+++ Data listing

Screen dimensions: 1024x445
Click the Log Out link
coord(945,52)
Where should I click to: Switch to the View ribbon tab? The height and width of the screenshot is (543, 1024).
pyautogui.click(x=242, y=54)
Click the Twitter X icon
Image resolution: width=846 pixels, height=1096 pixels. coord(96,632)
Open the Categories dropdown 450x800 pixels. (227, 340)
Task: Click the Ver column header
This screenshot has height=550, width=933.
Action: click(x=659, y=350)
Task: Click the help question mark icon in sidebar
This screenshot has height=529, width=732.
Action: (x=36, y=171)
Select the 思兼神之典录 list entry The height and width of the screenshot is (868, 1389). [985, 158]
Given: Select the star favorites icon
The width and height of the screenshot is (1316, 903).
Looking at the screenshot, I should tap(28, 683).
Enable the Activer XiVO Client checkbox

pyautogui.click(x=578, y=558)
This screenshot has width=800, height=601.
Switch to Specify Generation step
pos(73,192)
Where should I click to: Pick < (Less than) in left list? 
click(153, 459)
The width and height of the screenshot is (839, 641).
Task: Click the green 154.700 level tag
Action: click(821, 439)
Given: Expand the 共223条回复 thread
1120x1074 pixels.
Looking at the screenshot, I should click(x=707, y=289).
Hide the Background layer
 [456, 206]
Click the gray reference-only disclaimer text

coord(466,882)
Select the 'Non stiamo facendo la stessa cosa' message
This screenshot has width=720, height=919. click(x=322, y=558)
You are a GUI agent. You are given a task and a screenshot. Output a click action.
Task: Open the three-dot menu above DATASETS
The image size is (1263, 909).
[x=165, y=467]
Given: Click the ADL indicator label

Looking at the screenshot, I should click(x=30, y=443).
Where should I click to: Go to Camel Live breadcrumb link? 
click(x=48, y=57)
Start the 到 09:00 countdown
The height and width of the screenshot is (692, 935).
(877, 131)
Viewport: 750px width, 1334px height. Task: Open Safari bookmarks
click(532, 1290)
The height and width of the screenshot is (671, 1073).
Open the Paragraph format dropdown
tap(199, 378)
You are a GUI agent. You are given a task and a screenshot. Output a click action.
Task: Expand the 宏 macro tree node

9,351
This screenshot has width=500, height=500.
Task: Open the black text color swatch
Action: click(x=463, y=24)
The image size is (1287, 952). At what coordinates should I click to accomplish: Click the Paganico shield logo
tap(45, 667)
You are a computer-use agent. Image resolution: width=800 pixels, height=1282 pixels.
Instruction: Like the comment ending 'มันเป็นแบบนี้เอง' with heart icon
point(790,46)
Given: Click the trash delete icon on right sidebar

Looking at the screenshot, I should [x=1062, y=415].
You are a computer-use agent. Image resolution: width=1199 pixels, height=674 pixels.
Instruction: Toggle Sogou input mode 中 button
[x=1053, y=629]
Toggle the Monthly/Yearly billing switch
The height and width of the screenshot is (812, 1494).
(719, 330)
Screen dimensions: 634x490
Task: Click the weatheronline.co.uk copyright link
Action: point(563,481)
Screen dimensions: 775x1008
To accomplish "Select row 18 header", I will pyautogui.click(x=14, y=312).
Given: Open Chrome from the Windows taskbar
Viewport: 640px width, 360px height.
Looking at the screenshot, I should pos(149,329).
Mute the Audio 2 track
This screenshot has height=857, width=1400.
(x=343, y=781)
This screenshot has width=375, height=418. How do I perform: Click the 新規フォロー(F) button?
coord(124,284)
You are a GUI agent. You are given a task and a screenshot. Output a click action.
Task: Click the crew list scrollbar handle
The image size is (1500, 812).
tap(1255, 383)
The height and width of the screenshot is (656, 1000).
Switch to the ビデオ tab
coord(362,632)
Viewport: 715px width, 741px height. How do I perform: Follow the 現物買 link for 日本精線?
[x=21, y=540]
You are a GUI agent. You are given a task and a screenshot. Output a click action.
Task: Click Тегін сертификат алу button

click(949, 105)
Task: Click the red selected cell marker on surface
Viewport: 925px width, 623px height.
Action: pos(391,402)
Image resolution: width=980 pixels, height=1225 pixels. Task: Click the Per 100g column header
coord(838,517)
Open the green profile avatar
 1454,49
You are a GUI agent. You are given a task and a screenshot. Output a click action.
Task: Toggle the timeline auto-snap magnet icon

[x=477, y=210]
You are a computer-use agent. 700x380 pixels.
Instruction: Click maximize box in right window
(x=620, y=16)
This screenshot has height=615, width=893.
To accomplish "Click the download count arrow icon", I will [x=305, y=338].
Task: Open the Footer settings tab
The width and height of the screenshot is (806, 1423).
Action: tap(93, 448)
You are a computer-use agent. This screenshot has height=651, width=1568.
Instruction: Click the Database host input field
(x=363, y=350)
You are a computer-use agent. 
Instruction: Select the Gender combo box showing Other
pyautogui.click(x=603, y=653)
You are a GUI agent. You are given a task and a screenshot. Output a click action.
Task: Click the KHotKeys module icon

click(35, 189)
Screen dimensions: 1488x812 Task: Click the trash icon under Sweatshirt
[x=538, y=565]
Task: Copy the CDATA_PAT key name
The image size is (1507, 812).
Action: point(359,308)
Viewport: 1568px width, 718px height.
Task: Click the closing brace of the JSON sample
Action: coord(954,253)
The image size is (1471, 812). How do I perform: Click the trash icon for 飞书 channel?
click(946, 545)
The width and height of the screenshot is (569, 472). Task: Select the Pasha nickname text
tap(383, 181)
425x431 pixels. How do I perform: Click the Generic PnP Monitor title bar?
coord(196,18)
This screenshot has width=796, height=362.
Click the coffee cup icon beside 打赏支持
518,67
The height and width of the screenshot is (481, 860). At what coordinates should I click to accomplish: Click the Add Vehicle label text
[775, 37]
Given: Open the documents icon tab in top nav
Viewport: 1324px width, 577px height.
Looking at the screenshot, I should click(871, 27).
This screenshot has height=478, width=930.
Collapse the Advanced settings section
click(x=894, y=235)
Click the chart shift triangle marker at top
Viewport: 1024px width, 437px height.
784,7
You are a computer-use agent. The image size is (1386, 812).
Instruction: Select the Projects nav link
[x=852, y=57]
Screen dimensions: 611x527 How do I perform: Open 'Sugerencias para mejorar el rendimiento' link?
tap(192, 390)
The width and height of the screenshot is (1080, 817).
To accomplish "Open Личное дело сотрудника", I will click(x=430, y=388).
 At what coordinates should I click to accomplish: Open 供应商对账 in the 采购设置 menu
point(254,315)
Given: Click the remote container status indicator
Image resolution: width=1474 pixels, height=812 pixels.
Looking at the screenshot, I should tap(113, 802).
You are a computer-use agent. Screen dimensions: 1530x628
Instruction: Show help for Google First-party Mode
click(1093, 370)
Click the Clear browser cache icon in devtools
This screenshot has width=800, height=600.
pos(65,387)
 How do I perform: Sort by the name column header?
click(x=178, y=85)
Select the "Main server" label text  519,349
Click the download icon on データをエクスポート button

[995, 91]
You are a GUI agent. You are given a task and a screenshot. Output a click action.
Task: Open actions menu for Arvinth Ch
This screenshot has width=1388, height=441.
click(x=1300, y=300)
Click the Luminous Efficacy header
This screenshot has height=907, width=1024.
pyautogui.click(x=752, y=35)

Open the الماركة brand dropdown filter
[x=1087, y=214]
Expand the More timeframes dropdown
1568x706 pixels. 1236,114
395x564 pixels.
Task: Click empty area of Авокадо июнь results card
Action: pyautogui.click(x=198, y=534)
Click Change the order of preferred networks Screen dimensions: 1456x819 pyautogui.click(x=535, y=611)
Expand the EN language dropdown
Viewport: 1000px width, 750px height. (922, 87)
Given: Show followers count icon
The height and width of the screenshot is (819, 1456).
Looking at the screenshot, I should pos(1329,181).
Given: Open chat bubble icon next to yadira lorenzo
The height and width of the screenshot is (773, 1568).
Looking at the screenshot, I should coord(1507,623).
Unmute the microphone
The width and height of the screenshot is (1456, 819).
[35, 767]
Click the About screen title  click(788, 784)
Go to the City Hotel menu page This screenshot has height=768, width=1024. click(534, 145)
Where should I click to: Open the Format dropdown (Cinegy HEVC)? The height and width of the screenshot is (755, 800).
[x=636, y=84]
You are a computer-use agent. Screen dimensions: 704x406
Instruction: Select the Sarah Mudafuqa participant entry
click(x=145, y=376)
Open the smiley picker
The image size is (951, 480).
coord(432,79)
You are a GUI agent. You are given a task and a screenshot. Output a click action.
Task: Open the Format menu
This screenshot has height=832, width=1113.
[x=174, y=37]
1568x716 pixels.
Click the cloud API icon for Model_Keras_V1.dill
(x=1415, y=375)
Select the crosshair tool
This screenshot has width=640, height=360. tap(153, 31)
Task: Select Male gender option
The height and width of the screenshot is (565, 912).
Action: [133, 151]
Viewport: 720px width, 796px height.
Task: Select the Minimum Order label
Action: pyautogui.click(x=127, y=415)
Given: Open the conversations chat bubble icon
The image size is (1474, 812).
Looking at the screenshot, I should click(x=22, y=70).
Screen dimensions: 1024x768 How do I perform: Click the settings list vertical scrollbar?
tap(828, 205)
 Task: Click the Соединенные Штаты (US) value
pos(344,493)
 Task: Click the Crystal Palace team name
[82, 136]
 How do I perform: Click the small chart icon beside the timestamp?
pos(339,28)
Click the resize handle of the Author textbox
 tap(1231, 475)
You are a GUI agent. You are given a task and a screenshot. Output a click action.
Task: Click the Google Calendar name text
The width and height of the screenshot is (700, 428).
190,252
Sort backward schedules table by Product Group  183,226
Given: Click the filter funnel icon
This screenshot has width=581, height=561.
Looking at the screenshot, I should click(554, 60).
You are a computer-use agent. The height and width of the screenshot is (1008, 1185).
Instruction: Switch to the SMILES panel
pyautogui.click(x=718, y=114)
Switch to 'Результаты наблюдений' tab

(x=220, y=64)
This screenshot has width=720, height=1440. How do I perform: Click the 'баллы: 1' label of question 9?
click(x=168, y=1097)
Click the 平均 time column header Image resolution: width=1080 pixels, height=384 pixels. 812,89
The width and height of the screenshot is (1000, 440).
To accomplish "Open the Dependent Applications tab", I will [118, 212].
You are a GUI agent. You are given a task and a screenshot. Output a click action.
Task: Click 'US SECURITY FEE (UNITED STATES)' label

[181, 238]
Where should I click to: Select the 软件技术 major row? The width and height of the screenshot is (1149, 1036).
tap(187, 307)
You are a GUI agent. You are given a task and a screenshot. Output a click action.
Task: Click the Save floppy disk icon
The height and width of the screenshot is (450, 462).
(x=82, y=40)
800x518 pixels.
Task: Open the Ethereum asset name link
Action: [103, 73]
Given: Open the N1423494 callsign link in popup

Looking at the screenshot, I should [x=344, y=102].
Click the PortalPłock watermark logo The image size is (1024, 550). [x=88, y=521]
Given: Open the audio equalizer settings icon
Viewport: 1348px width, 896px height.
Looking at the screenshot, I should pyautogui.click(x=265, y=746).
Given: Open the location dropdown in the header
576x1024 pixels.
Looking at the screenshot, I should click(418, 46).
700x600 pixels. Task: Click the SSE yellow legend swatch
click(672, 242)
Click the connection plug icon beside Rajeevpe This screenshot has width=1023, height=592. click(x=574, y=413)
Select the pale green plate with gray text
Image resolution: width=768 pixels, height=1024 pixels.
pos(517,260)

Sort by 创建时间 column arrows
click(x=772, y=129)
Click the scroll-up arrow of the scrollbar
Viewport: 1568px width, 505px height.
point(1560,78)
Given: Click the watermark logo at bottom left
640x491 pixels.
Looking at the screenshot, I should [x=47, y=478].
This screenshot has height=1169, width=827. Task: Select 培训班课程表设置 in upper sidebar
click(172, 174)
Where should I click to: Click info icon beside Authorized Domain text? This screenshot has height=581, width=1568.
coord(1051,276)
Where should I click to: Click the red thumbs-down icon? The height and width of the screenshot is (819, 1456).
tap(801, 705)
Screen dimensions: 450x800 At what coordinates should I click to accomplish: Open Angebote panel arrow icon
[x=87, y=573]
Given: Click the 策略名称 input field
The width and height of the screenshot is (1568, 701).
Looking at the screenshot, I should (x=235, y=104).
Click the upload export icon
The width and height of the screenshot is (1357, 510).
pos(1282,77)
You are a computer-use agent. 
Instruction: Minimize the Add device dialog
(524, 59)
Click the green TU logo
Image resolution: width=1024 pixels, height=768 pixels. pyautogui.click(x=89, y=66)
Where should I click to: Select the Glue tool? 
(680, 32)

++++++

- _Work instructions_: Where a line above holds the string "will", show that line.

- _Answer area_:
To accomplish "Select row 18 header", I will pyautogui.click(x=14, y=312).
To accomplish "Click the download count arrow icon", I will [x=305, y=338].
To accomplish "Open Личное дело сотрудника", I will click(x=430, y=388).
To accomplish "Open the Dependent Applications tab", I will [118, 212].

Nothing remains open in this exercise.